## Task objective
Which lines of the data contain the string "horizontal"? Copy every one of them.
Task inputs Start Marker
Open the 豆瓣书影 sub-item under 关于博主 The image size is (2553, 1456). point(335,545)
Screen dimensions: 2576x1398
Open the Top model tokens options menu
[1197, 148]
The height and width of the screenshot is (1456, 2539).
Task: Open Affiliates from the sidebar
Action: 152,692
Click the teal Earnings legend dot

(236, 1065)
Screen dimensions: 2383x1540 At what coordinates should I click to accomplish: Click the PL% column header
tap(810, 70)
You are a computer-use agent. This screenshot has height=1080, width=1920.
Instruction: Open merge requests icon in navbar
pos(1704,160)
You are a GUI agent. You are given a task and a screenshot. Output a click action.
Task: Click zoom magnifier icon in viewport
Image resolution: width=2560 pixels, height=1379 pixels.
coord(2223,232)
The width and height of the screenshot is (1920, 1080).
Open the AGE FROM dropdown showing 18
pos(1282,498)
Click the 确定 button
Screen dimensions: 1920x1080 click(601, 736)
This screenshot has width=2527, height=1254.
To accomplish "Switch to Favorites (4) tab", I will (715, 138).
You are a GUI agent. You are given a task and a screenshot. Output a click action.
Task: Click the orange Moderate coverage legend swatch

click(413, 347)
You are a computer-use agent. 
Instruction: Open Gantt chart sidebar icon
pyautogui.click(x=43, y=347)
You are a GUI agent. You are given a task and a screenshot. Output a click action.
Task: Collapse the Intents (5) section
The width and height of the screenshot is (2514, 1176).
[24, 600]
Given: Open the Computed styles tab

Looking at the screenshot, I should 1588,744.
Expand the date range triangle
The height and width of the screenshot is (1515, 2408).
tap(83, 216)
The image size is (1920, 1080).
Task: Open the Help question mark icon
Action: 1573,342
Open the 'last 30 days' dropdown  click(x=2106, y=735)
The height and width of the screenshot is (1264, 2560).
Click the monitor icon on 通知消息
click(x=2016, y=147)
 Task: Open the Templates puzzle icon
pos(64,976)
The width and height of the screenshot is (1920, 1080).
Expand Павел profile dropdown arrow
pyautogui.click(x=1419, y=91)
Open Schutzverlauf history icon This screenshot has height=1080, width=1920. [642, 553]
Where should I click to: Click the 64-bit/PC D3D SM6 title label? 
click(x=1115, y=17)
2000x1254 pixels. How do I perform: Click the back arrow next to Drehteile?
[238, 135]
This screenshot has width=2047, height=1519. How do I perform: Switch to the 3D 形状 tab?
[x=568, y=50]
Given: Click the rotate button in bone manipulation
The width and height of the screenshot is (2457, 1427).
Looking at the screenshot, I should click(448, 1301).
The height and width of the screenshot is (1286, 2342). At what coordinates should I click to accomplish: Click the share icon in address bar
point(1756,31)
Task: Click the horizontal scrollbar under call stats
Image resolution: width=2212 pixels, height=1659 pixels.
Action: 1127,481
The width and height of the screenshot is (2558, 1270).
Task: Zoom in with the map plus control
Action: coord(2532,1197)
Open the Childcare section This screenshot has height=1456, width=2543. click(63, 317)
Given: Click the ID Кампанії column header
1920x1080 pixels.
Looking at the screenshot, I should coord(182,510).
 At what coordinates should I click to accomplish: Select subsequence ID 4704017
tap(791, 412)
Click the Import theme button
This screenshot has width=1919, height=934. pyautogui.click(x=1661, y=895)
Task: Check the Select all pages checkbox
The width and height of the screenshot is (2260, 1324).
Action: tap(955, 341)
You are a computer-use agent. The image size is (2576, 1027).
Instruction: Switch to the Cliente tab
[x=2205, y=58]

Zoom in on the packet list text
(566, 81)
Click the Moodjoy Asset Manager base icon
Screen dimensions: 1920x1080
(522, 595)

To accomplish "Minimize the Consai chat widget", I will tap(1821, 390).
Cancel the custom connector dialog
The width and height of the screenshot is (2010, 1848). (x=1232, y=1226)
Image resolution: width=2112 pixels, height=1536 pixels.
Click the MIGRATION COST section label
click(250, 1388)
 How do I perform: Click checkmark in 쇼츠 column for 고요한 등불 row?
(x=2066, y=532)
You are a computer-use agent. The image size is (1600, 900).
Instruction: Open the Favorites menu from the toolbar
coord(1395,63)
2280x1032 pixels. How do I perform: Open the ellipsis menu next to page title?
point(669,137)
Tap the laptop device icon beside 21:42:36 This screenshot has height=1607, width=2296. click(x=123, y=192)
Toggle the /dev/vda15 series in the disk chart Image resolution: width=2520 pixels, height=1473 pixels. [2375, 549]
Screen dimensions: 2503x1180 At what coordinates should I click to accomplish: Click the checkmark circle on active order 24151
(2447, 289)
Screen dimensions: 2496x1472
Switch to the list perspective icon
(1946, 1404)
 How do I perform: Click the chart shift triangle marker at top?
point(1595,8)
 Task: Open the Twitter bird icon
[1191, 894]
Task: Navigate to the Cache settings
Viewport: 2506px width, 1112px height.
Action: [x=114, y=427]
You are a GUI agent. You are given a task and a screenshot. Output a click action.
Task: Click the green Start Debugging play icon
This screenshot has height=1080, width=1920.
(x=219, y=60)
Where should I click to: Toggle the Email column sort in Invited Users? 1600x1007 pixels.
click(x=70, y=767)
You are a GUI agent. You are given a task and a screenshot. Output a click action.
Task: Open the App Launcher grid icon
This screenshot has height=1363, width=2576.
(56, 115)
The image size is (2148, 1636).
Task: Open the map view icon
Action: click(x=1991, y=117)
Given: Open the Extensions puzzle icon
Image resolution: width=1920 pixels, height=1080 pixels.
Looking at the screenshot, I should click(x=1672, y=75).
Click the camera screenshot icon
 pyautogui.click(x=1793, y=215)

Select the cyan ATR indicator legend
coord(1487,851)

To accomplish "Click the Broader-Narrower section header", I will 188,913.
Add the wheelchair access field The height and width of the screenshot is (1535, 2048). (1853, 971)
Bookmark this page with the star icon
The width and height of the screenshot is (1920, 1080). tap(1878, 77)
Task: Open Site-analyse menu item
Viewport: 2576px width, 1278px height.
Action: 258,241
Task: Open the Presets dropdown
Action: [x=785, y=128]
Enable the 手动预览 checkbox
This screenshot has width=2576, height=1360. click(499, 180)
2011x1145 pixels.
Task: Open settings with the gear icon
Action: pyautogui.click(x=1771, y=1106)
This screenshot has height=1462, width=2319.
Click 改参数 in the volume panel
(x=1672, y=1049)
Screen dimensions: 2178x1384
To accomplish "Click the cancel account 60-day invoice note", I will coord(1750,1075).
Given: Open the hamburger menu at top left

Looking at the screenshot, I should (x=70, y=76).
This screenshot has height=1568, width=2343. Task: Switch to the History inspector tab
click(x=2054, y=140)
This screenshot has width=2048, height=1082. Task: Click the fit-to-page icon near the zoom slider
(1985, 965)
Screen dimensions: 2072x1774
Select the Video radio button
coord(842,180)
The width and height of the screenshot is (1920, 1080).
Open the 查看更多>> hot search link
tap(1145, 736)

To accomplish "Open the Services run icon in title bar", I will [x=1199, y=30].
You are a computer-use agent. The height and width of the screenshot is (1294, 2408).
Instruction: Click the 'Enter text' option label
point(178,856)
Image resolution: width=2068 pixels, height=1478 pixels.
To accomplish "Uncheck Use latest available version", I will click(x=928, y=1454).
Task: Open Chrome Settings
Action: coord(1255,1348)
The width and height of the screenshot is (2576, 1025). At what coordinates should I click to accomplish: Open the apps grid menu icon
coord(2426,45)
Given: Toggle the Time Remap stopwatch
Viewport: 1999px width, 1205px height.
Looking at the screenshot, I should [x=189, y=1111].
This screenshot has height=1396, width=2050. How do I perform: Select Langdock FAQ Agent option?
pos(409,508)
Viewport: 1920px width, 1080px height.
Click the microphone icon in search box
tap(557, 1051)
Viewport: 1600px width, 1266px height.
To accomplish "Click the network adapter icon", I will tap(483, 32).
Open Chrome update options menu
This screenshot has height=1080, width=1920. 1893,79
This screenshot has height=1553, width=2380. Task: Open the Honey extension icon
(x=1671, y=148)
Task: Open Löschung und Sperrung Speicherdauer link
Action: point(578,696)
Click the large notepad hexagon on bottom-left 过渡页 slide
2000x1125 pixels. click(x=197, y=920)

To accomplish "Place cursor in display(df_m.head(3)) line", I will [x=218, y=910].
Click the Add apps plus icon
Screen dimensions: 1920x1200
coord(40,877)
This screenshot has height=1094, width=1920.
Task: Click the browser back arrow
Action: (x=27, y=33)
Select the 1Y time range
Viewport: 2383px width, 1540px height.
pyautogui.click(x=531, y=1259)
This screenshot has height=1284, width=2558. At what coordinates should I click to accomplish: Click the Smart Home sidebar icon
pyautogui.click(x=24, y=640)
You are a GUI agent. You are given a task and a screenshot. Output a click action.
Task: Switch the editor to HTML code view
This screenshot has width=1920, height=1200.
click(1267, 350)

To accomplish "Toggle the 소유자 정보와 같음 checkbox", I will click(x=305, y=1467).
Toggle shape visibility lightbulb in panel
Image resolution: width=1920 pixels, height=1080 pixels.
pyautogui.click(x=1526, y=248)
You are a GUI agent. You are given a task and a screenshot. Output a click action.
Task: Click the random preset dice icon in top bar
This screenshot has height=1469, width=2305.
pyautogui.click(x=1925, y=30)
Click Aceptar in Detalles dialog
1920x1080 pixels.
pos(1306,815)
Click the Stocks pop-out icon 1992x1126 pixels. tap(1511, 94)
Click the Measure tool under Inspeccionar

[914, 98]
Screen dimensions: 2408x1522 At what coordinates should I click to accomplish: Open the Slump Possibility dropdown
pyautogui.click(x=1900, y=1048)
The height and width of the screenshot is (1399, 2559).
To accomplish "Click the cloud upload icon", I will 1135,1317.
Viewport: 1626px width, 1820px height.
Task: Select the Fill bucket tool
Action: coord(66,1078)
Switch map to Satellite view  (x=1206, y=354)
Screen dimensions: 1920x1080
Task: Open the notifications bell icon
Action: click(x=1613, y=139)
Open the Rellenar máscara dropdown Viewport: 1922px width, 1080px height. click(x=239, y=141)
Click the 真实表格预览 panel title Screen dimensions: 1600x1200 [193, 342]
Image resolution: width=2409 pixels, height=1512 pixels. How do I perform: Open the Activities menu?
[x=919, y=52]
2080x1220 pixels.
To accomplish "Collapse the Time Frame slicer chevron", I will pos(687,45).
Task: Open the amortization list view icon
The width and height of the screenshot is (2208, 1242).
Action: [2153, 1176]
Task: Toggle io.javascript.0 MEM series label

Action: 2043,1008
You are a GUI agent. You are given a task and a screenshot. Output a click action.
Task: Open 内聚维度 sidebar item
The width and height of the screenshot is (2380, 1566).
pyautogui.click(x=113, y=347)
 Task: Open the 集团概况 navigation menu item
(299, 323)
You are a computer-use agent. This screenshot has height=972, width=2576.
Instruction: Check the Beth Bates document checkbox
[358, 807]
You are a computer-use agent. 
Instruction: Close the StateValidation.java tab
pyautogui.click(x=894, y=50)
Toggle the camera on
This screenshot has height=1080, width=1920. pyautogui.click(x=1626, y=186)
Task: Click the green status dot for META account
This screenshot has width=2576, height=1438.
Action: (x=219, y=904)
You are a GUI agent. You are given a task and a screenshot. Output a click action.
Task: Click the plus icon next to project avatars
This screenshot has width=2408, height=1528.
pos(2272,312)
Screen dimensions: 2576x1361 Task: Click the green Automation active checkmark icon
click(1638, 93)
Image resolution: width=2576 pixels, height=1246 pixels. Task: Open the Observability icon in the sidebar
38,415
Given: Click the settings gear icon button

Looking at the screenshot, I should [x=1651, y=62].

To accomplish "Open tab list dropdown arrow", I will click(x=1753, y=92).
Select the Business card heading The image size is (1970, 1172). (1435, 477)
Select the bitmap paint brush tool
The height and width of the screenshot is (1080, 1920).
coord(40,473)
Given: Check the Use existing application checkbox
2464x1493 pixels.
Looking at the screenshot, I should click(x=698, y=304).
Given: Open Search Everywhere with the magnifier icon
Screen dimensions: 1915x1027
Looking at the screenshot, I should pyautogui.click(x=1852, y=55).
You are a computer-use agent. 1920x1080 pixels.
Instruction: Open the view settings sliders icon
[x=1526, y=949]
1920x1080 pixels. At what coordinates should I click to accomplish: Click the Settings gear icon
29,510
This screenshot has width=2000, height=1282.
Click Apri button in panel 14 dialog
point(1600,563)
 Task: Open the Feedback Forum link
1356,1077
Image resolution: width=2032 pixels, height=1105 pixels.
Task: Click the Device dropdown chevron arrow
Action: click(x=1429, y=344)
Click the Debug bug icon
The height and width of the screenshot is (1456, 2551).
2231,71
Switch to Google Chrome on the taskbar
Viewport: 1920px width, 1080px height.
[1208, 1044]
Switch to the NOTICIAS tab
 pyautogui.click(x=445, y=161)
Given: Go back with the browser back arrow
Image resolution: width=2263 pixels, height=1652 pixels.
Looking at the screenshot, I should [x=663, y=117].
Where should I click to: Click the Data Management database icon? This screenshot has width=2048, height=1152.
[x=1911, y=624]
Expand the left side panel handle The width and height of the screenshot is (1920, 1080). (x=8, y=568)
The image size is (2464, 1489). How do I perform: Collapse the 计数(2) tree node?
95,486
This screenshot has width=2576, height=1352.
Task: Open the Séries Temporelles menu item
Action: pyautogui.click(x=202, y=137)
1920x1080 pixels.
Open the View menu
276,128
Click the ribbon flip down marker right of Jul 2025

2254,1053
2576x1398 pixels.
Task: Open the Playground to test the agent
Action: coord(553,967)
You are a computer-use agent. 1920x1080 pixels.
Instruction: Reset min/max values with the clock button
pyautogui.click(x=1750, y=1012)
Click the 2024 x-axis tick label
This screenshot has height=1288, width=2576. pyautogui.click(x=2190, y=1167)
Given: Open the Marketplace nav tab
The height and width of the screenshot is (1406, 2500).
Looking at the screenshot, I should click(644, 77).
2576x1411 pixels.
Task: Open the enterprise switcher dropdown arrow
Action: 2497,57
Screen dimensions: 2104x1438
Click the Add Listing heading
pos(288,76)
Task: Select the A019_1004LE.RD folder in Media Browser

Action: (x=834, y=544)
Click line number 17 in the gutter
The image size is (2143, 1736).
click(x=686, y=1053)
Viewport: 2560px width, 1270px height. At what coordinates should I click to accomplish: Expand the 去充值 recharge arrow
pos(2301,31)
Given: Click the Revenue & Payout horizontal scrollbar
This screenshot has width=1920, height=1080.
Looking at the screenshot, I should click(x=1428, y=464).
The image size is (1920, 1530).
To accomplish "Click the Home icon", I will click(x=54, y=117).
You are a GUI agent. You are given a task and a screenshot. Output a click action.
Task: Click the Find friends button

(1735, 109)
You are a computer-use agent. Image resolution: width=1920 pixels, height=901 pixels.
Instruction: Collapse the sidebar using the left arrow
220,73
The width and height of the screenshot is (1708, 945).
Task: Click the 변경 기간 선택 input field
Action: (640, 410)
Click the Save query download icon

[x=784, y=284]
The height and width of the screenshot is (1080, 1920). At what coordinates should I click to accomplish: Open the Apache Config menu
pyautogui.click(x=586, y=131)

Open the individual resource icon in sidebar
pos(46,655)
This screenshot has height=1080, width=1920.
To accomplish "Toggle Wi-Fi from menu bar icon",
Task inputs End Marker
## Answer
Task: Click the horizontal scrollbar under call stats
Given: Click the Revenue & Payout horizontal scrollbar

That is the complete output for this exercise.